Chase Cota

No. 23 – Nojima Sagamihara Rise
- Position: Wide receiver

Personal information
- Born: November 9, 1999 (age 26) Medford, Oregon, U.S.
- Listed height: 6 ft 3 in (1.91 m)
- Listed weight: 200 lb (91 kg)

Career information
- High school: South Medford
- College: UCLA (2018–2021) Oregon (2022)
- NFL draft: 2023: undrafted

Career history
- Detroit Lions (2023)*; Kansas City Chiefs (2023)*; Houston Texans (2023)*; New York Giants (2024)*; Cleveland Browns (2025)*; Nojima Sagamihara Rise (2026–present);
- * Offseason or practice squad member only
- Stats at Pro Football Reference

= Chase Cota =

American football player (born 1999)

Chase Cota (born November 9, 1999) is an American professional football wide receiver. He played college football for the UCLA Bruins and Oregon Ducks.

==College career==
Cota began his college football at UCLA. During his freshman year in 2018, he appeared in all 12 games, being one of only to freshmen on the offense to do so, and had 13 receptions for 168 yards. During his sophomore year in 2019, he played in all 12 games, making 10 starts, and had 25 receptions for 350 yards and three touchdowns. He had the second-highest yards-per-reception average on the team with 14.0. During his junior year in 2020 he played in all seven games, making five starts, and had 11 receptions for 79 yards and two touchdowns in a season that was cancelled due to the COVID-19 pandemic. During his senior year in 2021 he played in all 12 games, making 10 starts, and had 18 receptions for 286 yards and one touchdown. He placed second in yards per catch on the team, gaining an average of 15.9 yards per reception.

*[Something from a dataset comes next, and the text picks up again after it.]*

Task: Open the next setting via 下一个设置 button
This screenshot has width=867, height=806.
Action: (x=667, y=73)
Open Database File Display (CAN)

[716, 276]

On February 18, 2022, Cota announced he was transferring to Oregon, the same college his father Chad Cota attended. He finished his career at UCLA with 67 receptions for 883 yards and six touchdowns. During his fifth-year senior year in 2022 he played in 10 of Oregon's 13 games, making nine starts, and had 36 receptions for 497 yards, and a career-high three touchdowns. He played the first eight games of the season, before getting injured on October 29, 2022, in a game against California. As a result, he missed the next three games due to injury. At the time of his injury he was the team's second-leading receiver in yards with 313, trailing only Troy Franklin. Following the season he was named an All-Pac-12 Conference honorable mention. He finished his college career with 103 receptions for 1,380 yards and nine touchdowns in 53 games.

==Professional career==

Pre-draft measurables
| Height | Weight | Arm length | Hand span | 40-yard dash | 10-yard split | 20-yard split | 20-yard shuttle | Three-cone drill | Vertical jump | Broad jump | Bench press |
| 6 ft 3+1⁄4 in (1.91 m) | 201 lb (91 kg) | 32 in (0.81 m) | 9+3⁄4 in (0.25 m) | 4.50 s | 1.56 s | 2.59 s | 4.14 s | 6.86 s | 37.5 in (0.95 m) | 10 ft 6 in (3.20 m) | 10 reps |
Sources:

===Detroit Lions===
On May 12, 2023, the Detroit Lions signed Cota to a three-year, $2.71 million contract as an undrafted free agent. During his preseason debut on August 11, 2023, in a game against the New York Giants, he led the team with four receptions on seven targets for 60 yards. He was waived on August 29, 2023.

===Kansas City Chiefs===
On September 26, 2023, Cota was signed to the Kansas City Chiefs' practice squad. He was released on December 5.

===Houston Texans===
On December 12, 2023, the Houston Texans signed Cota to their practice squad, joining him with his cousin, Brady Breeze. He was not signed to a reserve/future contract after the season and thus became a free agent when his practice squad contract expired.

===New York Giants===
On January 23, 2024, Cota signed a reserve/future contract with the New York Giants. On June 18, Cota was placed on injured reserve after suffering a fractured collarbone during minicamp. He was released on September 13.

===Cleveland Browns===
On July 31, 2025, Cota signed with the Cleveland Browns. He was waived on August 12. The Browns re-signed Cota on August 21 and waived him again five days later as part of final roster cuts.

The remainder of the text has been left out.